WEDNESDAY WALK - The lush green-belts of Constantia, Cape Town between the winter rains!

Hello everyone on HIVE and especially the Wednesday Walk Community, my name is Jasper and I’m writing to you from Cape Town, South Africa!

On Sunday morning, my wife decided to have a girl’s date with one of her good friends, leaving me on daddy duty to look after our baby daughter who has recently turned 1 year old. Luckily, my parents have just returned to Cape Town and are very eager to catch up on all the time they’ve been missing with the baby, so we headed over to visit them.

It had rained heavily the afternoon before and was still drizzling in the morning when I arrived. After the baby’s mid-morning bottle, just as it was approaching her nap time, the skies cleared a bit. Now, nothing gets my baby daughter started on her nap quite like a nice walk in the pram, so we decided to take the gap, and all go on a nice walk together through the suburb of Constantia.


My mother is 73 and my father is about to turn 75. However, after a lifetime of hiking (my father was an elite mountaineer and mom often joined him at base camps), they are still as fit as fiddles!

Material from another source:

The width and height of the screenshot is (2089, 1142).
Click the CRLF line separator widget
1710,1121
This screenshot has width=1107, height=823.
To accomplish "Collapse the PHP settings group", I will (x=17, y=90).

Constantia is one of the more upmarket, wealthy suburbs of Cape Town, but in a more laid-back, almost rural, way. Instead of fancy fashionable big houses, the rich people here tend to favour big gardens, and many have tennis courts, or even a stable for horses. There are many green open areas like this for walking, and even several of Cape Town’s oldest and most famous wine farms like Groot (Large) Constantia and Klein (Small) Constantia are located here which is great if you feel like wine-tasting but don’t have time to drive to the outskirts of town to the larger vineyard areas of Stellenbosch and Durbanville. That’s right, South Africa is a large country with many climates from semi-desert on the North-western side to sub-tropical on the Eastern side – but Cape Town is roughly in the middle, and our climate resembles the Mediterranean. We grow world class wine and olives here!


The tallest mountain is actually the back side of the famous Table Mountain – it’s actually more of a sloping triangle and only really looks like a table from the North. We are in the "Southern Suburbs" now.


We’ve come to the best part of the walk – a “green belt” path running along a small river that is a much beloved walking route for the people in the area.


My baby daughter is definitely sleeping in the pram by now (success!!) and is covered up to protect her from the slight breeze, while my mom (a keen gardener and artist) enjoys checking out a display garden of indigenous plants!


If you look carefully, you can see a dog enjoying the long grass – the green belts are very popular with dog-walkers, and if you love dogs you can have a lot of fun spotting them all playing as you walk past!


You can see that the ground is still wet from the recent rains and everything is looking lush and green. Cape Town has hot dry summers that can turn the path dusty and the vegetation dry and brown… I think I prefer it like this!

So we had a lovely, beautiful walk and the main goal, getting the baby to have her mid-morning nap, was a complete success! We were incredibly lucky as well – shortly after the walk was over and we were safely back indoors, the Heavens opened and it started to rain heavily again!